Our suggestion: Analyze alternatives carefully and quantitatively to ensure that for the same packaging quality, the mono-material alternative does not in fact increase overall environmental impacts or shift burdens from one environmental impact to another.
New Out-of-the-Box Ideas
What we haven’t touched on until now are new, out-of-the-box packaging ideas. There are a lot of innovative ideas out there, such as changing the form of packaging, completely enhancing stackability, emptiability, etc. We do know that for you to meet with success in outside-the-box thinking, you need not only brain power, but courage and investment. Innovation is hard, but all the more rewarding.
Our suggestion: Take the opportunity to reinvent packaging and don’t be afraid to make alliances with suppliers as well as the competition. Innovation is imperative to a sustainable future.
Customer is Key
While the customer is part of the change process in many of the above-mentioned initiatives, we want to emphasize this as a separate trend. Brands communicating and educating their customers on how to responsibly use and dispose of packaging are a key to the success in any and all areas. This positive development is luckily on the rise. The only danger is if we move toward over-simplified (and eventually incorrect) qualitative descriptions designed to enable all customers to decipher the message, but actually mislead the public.

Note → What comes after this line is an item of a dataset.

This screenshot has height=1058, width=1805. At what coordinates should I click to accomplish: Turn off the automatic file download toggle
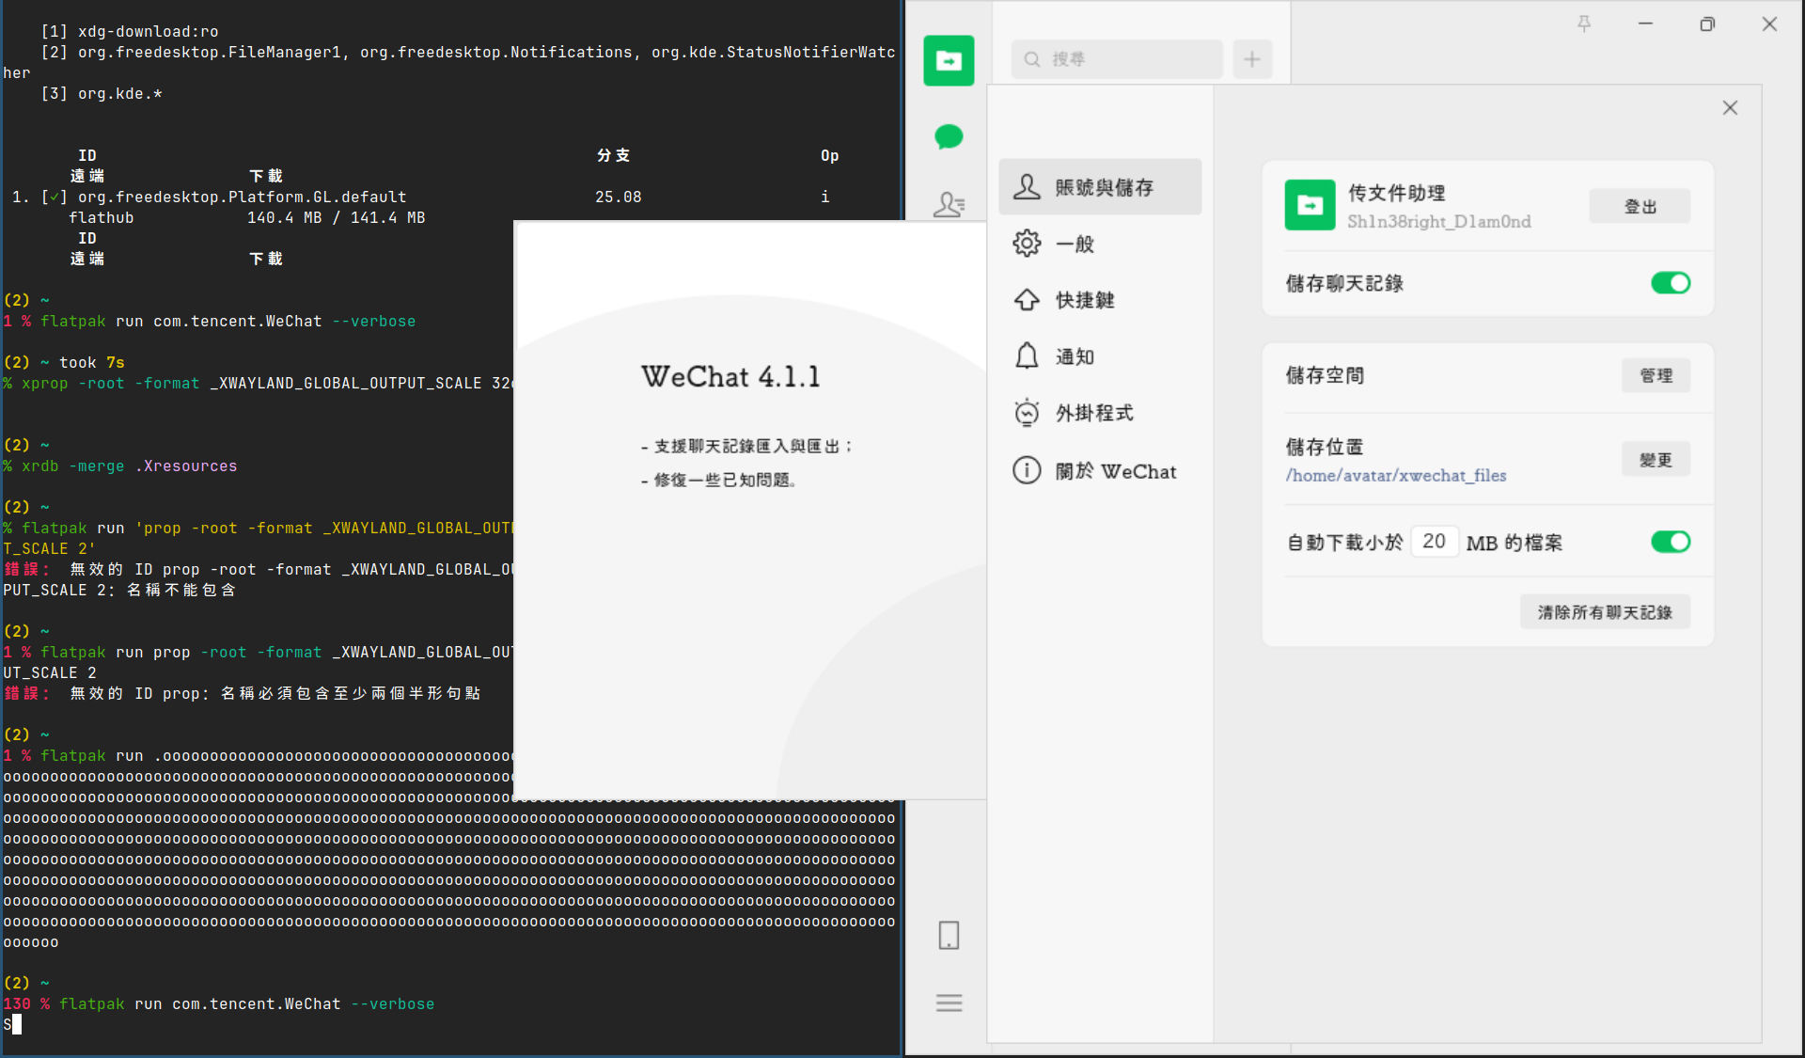pyautogui.click(x=1671, y=542)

Our suggestion: Ensure that the environmentally solid ideals are communicated appropriately for different levels of customer curiosity. Today we have the technology to add a tiny QR code to a label and link more details that would be too much for most customers, but satisfy the curiosity of others. Focus not only on engaging unresponsive or environmentally disinterested customers, but also on shaping the opinions of those who may have dragged onto the misled bandwagon (e.g., standard-bearers of “no packaging is the best packaging”).